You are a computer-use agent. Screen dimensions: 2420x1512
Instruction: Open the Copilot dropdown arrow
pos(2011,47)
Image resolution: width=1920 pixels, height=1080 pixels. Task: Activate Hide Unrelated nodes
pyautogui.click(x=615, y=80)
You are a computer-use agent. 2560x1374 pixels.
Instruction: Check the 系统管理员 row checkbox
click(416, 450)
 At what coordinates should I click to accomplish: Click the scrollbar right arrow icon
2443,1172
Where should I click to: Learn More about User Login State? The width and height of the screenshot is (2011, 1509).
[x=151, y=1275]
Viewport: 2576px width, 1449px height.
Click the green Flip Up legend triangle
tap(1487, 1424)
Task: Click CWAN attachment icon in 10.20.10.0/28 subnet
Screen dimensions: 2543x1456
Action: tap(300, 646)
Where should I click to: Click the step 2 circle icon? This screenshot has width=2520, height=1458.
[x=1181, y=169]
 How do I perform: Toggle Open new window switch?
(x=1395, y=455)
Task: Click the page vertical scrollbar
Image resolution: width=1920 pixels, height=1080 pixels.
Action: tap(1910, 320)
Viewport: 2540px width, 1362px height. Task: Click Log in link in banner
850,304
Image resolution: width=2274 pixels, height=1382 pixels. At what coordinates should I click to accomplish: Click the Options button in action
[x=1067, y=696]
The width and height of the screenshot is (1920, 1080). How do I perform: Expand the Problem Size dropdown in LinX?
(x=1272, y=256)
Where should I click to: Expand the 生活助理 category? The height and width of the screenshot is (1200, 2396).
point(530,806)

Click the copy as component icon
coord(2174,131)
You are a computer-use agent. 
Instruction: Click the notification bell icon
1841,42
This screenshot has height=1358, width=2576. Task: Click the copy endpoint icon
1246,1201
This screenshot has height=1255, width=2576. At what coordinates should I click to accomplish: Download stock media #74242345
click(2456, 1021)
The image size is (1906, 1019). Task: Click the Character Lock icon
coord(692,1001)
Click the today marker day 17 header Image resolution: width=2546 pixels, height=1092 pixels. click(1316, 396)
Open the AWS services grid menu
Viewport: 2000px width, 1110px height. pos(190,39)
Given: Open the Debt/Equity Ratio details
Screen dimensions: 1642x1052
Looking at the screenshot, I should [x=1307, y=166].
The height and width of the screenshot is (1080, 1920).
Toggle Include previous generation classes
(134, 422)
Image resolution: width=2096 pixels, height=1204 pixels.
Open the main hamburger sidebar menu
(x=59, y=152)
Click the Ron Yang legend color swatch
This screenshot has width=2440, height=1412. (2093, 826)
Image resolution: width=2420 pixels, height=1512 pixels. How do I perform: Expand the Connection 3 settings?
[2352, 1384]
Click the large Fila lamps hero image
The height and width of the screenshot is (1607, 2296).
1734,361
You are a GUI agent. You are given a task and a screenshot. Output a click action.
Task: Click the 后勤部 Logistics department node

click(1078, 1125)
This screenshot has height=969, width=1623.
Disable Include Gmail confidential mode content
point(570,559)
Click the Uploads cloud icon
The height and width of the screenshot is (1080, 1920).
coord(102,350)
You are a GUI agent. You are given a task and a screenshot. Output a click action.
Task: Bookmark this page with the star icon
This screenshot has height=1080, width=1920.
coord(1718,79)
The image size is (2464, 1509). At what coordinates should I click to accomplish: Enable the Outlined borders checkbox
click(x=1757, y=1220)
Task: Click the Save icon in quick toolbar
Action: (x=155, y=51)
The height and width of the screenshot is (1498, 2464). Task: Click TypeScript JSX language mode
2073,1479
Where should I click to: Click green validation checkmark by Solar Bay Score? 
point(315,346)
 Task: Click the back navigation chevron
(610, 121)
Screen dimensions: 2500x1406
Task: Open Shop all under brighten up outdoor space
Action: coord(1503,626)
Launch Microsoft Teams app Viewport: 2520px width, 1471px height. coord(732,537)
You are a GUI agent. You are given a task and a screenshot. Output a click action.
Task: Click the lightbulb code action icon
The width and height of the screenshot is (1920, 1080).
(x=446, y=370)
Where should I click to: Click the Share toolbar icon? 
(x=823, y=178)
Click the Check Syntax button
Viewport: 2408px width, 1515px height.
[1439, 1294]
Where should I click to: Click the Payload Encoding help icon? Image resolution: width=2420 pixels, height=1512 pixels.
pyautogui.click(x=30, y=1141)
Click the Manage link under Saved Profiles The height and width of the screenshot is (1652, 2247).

* **WHAT THE EXERCISE ASKS**
Find and copy each line of the data where "computer" is present.

* **WRITTEN ANSWER**
You are a computer-use agent. Screen dimensions: 2420x1512
You are a computer-use agent. 2560x1374 pixels.
You are a computer-use agent. 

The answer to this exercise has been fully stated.